What this task involves | In the records below, find the line that holds "Select highlighted date 6 in calendar". Restate it and every later line exactly, stopping at the end and skipping pictures.

Data for review |
□ □ □

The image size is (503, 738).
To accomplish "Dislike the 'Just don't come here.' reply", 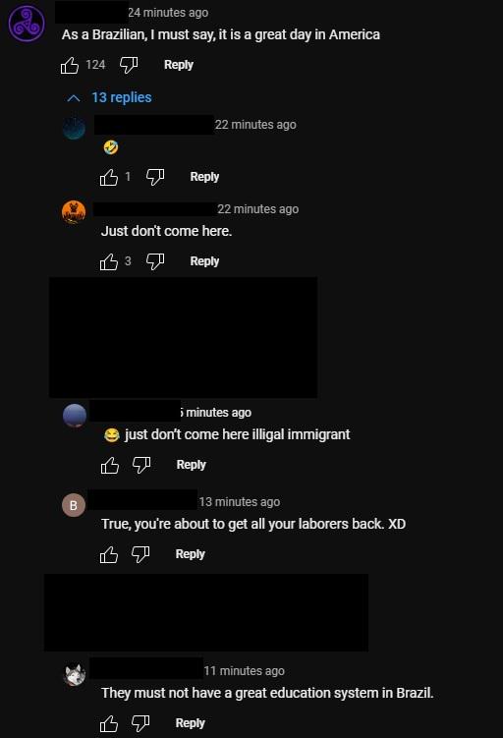I will (x=155, y=261).
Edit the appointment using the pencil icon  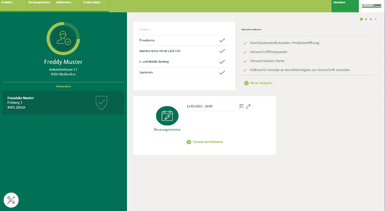click(x=248, y=107)
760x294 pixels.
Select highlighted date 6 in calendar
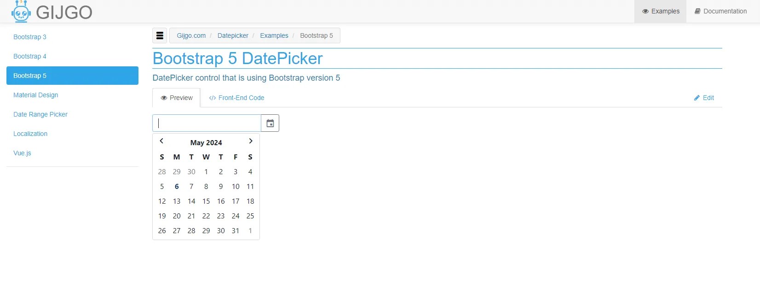pos(177,187)
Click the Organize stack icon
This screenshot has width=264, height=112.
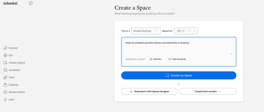(5, 85)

□ □ □

Final answer |
Select highlighted date 6 in calendar
pos(177,187)
Click the Organize stack icon
This screenshot has width=264, height=112.
(5, 85)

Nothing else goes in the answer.